TASK TO COMPLETE: Omit the pictures and copy the entries exactly.

[Opening PROVIDED RECORDS section]

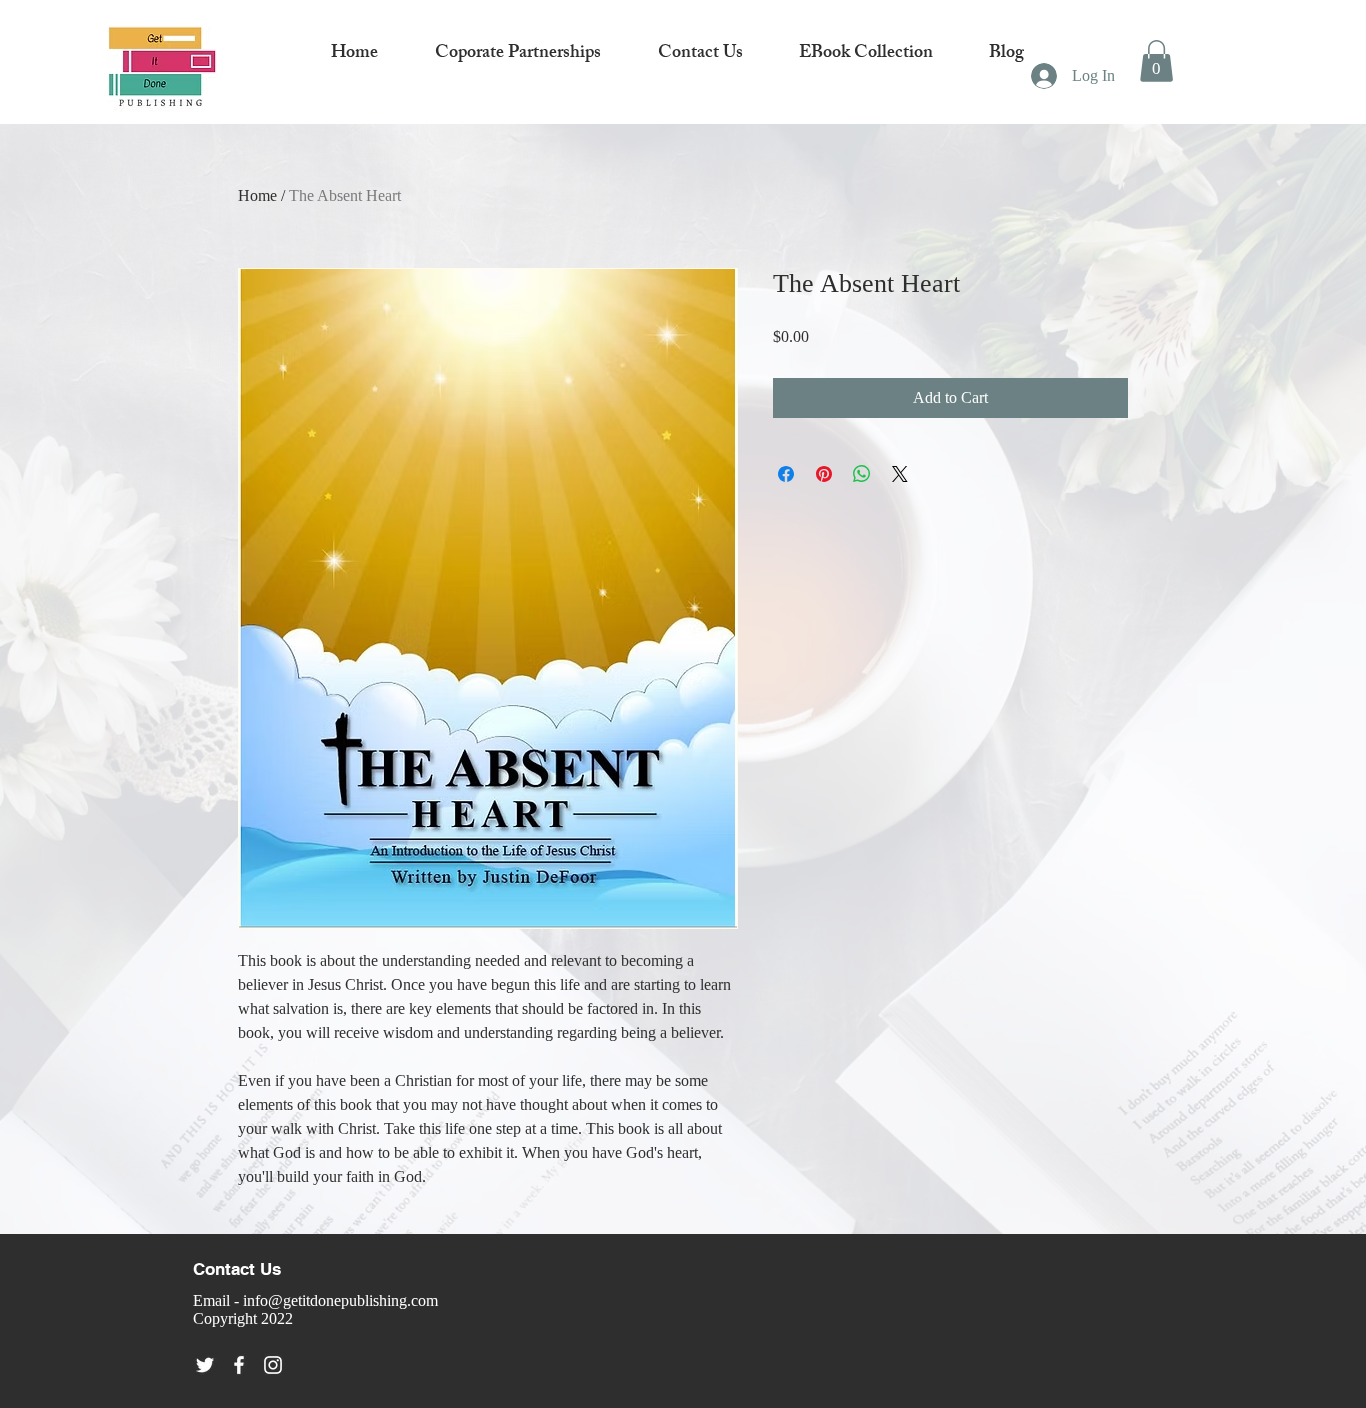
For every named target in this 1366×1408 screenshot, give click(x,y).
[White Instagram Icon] (273, 1365)
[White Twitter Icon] (205, 1365)
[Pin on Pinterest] (824, 474)
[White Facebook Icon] (239, 1365)
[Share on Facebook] (786, 474)
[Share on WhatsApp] (862, 474)
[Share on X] (900, 474)
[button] (1156, 61)
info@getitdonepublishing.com (340, 1300)
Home (257, 195)
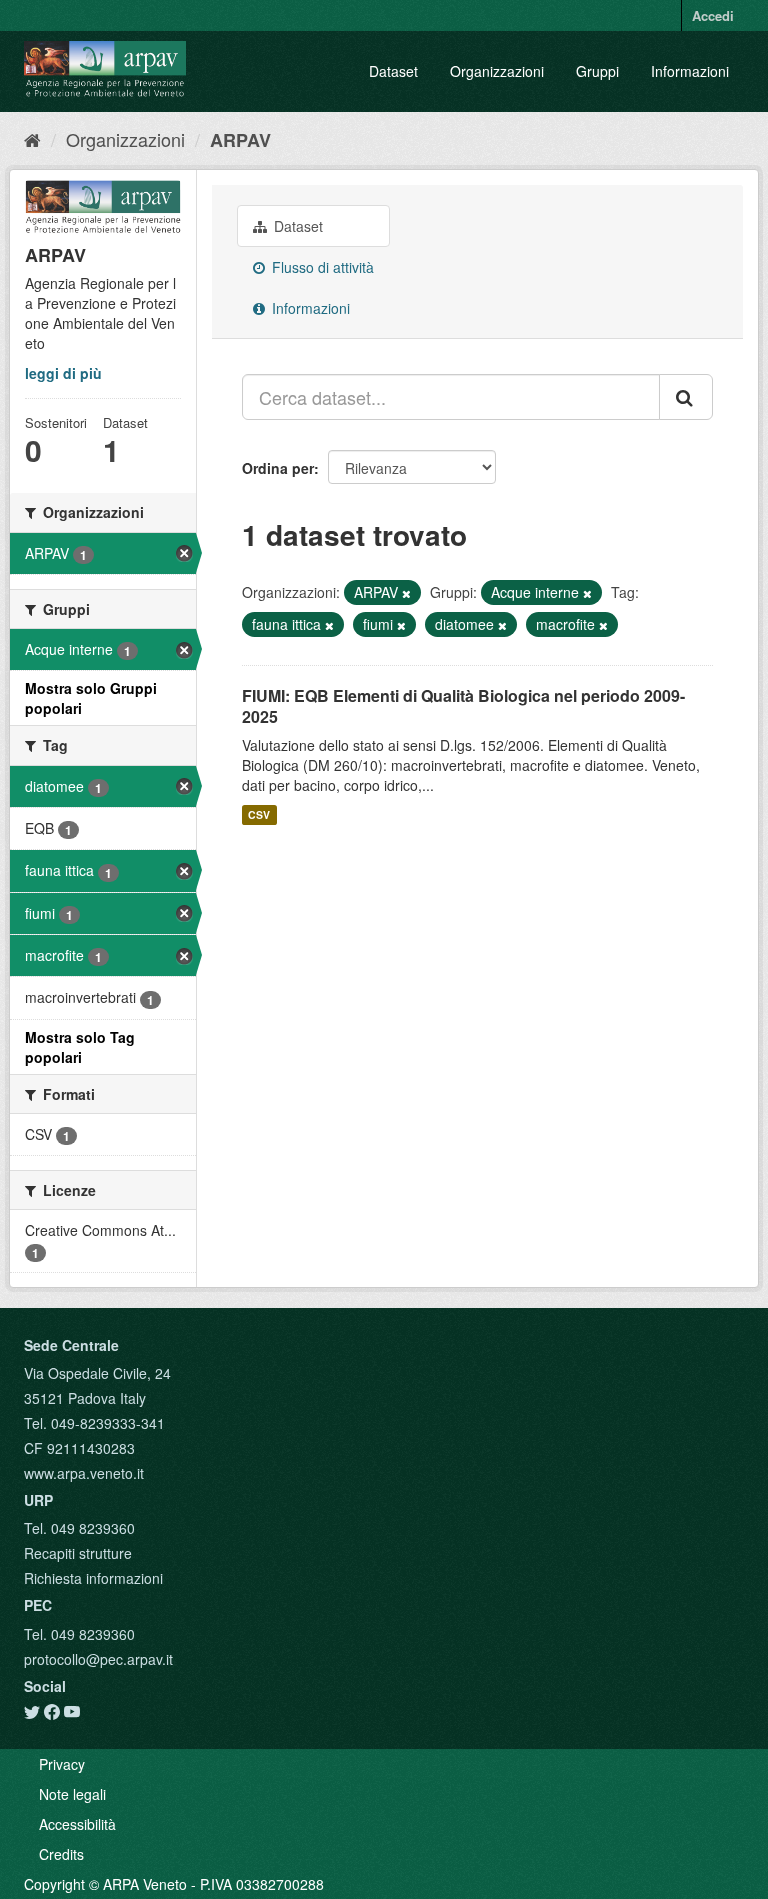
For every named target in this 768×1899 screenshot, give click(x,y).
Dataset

[Closing PROVIDED RECORDS section]

WRITTEN SOLUTION:
For every named target in this 1366×1408 screenshot, give click(x,y).
[White Instagram Icon] (273, 1365)
[White Twitter Icon] (205, 1365)
[Pin on Pinterest] (824, 474)
[White Facebook Icon] (239, 1365)
[Share on Facebook] (786, 474)
[Share on WhatsApp] (862, 474)
[Share on X] (900, 474)
[button] (1156, 61)
info@getitdonepublishing.com (340, 1300)
Home (257, 195)
For every named target in this 768×1899 screenshot, give click(x,y).
Dataset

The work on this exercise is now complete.